• [Stated task]
Please extract from the listing below every line that contains the word "menu", copying each one in full.

Interface element records:
━━━━━━━━━━

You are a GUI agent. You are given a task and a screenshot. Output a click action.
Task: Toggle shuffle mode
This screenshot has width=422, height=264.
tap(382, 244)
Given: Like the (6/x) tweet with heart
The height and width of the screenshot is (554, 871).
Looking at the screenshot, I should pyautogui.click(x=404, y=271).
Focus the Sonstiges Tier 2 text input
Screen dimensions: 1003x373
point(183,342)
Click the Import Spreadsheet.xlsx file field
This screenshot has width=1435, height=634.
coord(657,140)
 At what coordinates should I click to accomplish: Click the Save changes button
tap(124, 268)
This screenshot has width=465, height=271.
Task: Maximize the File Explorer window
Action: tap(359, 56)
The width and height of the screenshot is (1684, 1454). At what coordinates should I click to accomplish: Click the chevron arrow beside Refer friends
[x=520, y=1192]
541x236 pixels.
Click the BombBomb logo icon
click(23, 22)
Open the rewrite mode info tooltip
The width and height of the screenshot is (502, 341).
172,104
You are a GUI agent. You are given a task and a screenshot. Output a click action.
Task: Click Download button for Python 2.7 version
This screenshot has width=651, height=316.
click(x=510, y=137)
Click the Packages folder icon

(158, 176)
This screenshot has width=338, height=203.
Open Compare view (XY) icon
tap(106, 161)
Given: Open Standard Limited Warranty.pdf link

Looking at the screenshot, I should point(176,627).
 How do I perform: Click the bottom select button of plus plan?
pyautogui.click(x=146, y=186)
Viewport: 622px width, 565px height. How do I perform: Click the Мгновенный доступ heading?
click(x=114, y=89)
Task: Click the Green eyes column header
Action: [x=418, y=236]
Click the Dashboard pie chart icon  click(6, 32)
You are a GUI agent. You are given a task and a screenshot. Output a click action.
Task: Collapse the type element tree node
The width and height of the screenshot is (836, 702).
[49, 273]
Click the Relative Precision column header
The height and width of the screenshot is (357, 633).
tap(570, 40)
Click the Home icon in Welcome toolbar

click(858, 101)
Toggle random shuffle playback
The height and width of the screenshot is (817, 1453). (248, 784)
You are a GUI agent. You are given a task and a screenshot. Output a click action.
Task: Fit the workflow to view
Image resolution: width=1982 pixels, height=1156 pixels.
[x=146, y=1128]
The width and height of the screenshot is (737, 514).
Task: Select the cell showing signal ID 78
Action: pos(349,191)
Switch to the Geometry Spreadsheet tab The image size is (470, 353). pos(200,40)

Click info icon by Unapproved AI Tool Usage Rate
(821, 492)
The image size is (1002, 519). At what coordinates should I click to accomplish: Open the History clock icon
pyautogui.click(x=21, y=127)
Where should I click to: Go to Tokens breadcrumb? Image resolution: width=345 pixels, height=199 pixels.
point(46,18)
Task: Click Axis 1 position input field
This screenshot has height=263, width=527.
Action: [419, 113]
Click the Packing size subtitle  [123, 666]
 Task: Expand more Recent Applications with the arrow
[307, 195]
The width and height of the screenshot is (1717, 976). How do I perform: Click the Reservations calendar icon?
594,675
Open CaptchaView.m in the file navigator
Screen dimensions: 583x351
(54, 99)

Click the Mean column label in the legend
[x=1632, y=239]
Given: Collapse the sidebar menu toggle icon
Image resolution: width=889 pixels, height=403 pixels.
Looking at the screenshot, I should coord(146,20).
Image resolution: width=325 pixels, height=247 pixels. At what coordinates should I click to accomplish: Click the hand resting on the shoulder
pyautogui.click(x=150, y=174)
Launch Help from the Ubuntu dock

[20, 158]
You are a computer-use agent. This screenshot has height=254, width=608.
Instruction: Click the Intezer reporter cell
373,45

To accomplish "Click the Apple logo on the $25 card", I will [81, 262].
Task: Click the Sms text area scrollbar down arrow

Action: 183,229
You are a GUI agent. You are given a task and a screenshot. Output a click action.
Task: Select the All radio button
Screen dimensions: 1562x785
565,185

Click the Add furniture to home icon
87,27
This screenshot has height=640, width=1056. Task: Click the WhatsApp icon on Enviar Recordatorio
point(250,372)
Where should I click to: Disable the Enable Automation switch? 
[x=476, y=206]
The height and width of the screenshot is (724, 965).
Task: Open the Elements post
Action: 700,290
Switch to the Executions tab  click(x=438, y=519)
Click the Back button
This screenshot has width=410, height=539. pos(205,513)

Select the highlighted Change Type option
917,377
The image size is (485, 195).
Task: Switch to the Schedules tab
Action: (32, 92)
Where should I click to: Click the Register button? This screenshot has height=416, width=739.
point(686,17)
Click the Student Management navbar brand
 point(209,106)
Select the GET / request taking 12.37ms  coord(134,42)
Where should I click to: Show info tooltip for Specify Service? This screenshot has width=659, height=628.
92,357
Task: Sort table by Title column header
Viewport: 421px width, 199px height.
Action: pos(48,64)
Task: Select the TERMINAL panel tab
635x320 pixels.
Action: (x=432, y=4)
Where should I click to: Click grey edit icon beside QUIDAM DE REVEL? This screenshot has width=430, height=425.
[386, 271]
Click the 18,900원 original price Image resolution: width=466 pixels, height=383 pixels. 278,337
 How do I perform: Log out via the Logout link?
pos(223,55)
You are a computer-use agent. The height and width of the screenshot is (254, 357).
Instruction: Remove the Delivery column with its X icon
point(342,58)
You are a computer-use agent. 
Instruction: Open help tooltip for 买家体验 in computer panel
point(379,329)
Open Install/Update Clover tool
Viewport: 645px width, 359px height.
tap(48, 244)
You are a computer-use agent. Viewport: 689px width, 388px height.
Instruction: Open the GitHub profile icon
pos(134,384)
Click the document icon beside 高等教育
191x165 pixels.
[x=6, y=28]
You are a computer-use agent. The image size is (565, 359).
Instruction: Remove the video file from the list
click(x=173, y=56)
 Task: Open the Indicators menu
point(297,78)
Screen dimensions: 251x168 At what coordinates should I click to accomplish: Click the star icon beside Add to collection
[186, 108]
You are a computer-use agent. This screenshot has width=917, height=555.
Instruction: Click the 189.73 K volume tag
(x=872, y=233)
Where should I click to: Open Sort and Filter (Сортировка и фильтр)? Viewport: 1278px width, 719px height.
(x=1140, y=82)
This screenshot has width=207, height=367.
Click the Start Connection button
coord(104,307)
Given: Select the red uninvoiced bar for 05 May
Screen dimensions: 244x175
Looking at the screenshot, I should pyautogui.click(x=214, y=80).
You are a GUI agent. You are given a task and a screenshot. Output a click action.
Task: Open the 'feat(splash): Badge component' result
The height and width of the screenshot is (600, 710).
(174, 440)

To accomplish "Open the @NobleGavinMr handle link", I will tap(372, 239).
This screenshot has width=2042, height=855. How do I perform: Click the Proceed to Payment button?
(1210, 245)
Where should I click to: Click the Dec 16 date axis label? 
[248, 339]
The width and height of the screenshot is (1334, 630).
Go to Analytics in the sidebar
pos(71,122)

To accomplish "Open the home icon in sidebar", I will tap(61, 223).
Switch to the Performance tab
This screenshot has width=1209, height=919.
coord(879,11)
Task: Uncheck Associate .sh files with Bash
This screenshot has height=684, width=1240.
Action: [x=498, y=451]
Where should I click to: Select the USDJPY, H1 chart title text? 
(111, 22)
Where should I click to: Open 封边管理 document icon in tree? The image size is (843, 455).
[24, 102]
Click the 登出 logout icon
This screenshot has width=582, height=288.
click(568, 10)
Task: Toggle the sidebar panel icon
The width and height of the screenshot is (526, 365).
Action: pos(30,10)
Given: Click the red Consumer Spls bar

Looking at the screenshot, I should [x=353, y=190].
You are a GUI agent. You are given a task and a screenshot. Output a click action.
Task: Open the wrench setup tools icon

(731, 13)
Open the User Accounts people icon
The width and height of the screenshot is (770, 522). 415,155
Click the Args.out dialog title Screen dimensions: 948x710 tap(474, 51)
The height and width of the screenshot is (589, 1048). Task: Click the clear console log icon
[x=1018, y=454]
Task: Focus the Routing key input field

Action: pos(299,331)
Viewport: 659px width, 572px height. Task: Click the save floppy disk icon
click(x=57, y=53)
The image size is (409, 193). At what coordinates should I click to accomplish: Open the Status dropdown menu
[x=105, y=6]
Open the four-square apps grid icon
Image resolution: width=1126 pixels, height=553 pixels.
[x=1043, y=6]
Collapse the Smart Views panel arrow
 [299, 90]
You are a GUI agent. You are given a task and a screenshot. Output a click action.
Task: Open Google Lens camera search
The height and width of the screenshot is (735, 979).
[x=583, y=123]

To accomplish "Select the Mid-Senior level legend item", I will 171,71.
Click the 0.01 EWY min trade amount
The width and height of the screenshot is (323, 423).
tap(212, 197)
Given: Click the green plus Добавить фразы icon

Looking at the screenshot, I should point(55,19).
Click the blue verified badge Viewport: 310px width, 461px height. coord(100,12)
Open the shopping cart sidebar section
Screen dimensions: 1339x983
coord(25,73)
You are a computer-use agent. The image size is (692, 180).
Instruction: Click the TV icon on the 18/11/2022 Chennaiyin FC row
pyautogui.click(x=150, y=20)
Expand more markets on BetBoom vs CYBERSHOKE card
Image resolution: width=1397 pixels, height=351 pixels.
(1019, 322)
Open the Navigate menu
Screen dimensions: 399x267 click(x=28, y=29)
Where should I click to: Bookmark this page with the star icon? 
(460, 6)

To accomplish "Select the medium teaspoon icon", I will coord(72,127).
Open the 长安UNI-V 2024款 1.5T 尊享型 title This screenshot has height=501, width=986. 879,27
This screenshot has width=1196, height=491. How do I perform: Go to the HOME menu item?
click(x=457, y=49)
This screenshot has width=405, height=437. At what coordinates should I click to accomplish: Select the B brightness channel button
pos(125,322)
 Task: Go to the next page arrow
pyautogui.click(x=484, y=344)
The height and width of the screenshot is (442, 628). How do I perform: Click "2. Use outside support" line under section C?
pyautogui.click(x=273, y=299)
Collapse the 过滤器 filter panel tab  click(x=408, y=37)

━━━━━━━━━━

• [Response to the task]
Given: Collapse the sidebar menu toggle icon
 Task: Open the Indicators menu
The image size is (409, 193). At what coordinates should I click to accomplish: Open the Status dropdown menu
Open the Navigate menu
This screenshot has width=1196, height=491. How do I perform: Go to the HOME menu item?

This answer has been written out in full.